Data to examine
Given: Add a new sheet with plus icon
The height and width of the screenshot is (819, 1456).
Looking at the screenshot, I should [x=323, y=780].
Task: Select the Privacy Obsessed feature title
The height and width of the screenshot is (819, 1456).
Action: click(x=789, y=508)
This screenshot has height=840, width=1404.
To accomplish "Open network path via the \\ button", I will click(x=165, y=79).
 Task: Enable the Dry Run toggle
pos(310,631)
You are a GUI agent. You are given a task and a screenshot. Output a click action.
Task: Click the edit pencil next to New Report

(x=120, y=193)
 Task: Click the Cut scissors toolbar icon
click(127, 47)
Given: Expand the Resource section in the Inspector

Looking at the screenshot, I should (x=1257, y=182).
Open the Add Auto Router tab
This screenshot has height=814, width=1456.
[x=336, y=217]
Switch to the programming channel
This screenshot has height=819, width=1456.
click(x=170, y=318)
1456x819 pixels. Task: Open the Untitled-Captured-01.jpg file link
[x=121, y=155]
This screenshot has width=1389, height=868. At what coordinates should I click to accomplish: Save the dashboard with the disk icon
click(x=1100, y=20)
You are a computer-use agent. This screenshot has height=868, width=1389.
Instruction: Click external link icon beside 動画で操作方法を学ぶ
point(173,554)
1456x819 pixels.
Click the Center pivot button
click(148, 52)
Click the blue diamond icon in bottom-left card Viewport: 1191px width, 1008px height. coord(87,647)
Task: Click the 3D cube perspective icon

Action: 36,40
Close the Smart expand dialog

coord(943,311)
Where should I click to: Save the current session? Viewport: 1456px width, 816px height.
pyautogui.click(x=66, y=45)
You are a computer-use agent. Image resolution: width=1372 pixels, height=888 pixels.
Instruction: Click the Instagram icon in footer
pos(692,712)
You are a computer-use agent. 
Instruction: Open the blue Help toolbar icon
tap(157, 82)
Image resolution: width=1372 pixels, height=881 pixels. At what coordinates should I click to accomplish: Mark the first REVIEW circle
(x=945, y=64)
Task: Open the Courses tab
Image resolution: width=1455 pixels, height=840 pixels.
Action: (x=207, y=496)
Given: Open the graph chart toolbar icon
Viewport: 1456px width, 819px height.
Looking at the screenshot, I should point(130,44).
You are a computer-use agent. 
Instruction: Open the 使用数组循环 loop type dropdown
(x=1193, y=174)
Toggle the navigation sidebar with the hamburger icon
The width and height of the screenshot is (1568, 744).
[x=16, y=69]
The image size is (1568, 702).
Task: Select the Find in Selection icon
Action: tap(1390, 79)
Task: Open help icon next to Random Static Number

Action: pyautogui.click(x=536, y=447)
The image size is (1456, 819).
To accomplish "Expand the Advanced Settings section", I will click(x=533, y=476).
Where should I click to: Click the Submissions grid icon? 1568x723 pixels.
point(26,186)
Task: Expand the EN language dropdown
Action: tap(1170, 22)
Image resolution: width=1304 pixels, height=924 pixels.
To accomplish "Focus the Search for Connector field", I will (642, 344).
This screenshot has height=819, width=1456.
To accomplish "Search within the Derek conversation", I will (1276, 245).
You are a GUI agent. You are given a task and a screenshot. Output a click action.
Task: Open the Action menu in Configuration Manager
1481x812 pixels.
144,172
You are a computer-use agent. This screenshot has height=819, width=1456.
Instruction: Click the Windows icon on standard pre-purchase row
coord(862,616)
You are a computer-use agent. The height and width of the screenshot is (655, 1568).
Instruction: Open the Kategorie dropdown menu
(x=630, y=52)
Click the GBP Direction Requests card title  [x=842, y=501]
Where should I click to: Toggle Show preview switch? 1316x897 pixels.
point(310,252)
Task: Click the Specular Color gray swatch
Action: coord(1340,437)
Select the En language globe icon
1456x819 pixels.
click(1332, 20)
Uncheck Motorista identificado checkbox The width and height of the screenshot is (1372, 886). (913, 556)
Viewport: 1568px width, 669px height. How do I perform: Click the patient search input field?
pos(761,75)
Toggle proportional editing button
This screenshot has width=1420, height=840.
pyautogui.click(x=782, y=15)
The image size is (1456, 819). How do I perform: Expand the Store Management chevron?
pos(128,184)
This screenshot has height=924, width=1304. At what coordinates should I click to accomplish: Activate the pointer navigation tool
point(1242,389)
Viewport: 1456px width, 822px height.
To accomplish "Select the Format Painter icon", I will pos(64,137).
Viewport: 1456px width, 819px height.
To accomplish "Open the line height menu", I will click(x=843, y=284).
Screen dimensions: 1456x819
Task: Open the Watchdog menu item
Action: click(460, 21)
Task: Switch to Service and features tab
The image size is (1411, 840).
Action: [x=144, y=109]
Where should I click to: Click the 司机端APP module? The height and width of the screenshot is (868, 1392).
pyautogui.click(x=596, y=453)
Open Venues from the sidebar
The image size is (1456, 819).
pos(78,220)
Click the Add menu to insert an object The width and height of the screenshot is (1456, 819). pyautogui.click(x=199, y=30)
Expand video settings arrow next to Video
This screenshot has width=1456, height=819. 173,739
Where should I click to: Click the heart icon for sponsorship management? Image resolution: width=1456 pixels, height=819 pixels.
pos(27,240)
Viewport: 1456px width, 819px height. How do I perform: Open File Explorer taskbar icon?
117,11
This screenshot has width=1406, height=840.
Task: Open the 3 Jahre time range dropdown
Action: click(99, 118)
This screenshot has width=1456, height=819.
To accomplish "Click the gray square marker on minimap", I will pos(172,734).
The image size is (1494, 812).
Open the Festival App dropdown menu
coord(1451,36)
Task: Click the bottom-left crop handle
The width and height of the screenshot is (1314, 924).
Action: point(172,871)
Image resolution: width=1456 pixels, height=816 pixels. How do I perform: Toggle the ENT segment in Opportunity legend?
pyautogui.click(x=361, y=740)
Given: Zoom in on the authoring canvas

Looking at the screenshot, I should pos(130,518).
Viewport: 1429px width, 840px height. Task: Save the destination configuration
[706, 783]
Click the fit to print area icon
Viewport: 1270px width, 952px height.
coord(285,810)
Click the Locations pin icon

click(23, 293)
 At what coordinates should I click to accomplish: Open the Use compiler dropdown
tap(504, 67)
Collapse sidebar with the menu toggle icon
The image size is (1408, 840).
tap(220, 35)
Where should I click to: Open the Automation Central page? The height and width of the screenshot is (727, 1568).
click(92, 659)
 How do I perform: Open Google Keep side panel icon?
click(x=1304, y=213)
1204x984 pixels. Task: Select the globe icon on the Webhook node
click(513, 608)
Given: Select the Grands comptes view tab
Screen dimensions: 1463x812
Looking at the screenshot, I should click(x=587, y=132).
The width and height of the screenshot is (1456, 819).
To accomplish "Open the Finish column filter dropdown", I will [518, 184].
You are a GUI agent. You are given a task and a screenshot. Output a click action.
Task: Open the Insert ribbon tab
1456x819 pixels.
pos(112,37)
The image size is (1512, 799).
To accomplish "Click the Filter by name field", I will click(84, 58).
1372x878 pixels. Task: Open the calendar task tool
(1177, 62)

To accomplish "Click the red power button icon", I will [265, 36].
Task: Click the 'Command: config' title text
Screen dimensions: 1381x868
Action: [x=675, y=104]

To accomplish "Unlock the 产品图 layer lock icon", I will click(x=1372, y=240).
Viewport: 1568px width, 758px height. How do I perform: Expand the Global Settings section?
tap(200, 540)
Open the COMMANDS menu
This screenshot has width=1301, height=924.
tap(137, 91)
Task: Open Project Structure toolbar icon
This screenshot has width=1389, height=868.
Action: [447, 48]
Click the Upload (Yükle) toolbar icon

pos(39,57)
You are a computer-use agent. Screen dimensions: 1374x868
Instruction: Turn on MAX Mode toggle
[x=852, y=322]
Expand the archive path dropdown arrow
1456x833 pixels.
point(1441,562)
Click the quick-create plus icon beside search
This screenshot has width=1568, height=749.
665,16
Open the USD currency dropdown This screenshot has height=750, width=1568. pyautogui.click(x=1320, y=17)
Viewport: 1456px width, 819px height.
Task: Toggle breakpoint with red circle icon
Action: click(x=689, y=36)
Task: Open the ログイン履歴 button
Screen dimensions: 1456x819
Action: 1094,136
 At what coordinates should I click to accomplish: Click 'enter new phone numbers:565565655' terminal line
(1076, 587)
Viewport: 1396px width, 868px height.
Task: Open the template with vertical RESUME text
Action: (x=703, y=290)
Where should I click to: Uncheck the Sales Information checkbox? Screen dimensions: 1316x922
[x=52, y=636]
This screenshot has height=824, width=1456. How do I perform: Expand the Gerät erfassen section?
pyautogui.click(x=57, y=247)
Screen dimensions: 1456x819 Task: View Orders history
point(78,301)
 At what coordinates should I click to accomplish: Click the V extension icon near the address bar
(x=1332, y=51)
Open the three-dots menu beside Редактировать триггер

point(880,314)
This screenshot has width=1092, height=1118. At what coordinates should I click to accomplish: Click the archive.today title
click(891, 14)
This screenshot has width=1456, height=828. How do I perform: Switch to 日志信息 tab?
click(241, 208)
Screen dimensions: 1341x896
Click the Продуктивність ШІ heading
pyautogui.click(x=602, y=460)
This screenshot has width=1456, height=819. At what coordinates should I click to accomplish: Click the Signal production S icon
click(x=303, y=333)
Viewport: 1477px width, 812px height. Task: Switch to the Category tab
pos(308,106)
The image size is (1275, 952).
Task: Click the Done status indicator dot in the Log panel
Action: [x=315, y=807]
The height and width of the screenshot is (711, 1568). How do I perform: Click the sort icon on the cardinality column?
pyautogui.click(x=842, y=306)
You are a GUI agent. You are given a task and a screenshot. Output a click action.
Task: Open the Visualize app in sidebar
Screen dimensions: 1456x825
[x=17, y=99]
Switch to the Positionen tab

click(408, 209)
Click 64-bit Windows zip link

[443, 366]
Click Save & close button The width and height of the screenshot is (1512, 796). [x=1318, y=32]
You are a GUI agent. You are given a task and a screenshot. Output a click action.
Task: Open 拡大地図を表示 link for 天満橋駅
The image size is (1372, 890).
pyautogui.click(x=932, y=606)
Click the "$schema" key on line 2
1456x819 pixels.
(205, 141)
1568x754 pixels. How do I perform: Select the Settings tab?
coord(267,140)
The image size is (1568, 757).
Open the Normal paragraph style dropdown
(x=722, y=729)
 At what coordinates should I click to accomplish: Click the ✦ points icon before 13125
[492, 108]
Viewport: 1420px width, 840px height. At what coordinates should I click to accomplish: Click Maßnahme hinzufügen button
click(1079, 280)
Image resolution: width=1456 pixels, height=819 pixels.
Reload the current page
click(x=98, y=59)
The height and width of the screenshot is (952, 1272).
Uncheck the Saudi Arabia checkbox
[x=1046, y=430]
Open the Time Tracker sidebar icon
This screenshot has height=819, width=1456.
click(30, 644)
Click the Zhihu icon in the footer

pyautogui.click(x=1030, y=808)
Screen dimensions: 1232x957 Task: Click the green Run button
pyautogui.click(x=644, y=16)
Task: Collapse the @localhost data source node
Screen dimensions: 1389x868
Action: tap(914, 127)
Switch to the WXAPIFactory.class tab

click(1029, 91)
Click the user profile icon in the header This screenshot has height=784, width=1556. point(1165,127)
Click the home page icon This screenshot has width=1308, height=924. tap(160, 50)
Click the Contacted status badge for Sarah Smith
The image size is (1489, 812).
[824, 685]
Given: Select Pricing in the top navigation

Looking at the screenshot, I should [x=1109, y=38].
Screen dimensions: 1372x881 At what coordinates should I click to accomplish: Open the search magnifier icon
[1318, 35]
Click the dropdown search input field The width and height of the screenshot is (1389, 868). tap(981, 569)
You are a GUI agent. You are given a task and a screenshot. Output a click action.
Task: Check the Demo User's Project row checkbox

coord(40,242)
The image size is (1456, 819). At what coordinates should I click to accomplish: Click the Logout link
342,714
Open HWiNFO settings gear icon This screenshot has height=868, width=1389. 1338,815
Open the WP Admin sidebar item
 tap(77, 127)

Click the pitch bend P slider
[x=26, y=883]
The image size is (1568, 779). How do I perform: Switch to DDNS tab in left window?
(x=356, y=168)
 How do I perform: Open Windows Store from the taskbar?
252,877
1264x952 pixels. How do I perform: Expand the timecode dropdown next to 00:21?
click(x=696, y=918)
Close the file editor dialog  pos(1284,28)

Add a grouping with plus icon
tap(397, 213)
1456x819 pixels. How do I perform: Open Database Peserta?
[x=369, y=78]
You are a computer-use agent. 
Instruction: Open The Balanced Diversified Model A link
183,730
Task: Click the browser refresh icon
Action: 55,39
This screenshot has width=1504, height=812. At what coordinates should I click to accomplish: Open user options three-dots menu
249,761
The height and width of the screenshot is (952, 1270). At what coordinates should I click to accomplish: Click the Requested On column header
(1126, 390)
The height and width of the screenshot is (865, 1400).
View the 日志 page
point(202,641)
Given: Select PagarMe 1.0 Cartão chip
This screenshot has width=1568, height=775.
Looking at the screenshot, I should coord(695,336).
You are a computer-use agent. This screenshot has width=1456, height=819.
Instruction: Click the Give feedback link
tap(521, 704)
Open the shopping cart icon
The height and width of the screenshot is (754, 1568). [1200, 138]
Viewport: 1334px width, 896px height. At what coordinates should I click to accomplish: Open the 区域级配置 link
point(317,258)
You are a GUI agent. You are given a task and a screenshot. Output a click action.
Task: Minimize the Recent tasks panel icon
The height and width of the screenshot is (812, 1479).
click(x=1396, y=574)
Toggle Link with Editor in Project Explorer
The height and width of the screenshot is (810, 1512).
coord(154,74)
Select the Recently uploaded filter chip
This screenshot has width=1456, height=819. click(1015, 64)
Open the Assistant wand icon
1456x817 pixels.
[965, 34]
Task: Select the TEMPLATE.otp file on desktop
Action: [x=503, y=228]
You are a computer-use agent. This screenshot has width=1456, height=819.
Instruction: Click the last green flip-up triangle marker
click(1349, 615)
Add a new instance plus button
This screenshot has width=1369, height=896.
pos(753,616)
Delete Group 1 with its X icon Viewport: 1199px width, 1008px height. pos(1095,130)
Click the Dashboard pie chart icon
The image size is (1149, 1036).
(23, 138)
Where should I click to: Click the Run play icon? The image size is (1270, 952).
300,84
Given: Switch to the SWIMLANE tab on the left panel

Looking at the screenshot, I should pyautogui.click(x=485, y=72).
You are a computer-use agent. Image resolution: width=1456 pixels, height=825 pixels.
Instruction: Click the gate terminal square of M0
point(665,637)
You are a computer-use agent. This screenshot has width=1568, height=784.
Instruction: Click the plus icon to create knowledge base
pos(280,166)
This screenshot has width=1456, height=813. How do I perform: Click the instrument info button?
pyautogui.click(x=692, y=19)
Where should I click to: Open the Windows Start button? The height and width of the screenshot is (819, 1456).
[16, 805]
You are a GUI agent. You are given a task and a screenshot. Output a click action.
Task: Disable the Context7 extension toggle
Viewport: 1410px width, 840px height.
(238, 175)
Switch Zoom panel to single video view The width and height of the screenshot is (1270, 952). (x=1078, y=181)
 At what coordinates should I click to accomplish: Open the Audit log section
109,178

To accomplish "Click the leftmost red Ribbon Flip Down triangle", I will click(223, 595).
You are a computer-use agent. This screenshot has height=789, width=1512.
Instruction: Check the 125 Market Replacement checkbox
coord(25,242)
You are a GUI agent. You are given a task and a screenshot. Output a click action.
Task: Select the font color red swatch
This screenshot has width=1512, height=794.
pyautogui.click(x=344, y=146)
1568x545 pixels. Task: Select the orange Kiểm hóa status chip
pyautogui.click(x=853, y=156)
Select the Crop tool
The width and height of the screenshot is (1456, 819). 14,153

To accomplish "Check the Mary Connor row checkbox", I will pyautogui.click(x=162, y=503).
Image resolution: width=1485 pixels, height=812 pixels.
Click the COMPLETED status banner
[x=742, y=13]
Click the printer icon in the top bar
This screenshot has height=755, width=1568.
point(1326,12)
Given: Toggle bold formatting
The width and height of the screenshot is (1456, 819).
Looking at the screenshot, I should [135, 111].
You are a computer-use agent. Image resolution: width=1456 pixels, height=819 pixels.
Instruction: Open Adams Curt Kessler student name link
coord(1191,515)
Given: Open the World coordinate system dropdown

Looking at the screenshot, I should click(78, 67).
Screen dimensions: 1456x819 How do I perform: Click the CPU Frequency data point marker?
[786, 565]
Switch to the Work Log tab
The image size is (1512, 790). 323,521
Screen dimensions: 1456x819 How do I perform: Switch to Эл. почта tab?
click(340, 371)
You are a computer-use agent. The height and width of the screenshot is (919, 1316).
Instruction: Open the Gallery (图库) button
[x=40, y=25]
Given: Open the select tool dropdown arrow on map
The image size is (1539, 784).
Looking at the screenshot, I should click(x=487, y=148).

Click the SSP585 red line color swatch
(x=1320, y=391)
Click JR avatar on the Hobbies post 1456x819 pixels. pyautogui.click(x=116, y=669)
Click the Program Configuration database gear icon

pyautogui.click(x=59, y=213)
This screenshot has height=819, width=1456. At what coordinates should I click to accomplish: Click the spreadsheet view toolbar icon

What you have to do
Repeat the entries above verbatim, but only from the line that has "agent. This screenshot has height=819, width=1456." down to the line that has "is (655, 1568).", inclusive.

Output below
You are a computer-use agent. This screenshot has height=819, width=1456.
Instruction: Click the Windows icon on standard pre-purchase row
coord(862,616)
You are a computer-use agent. The height and width of the screenshot is (655, 1568).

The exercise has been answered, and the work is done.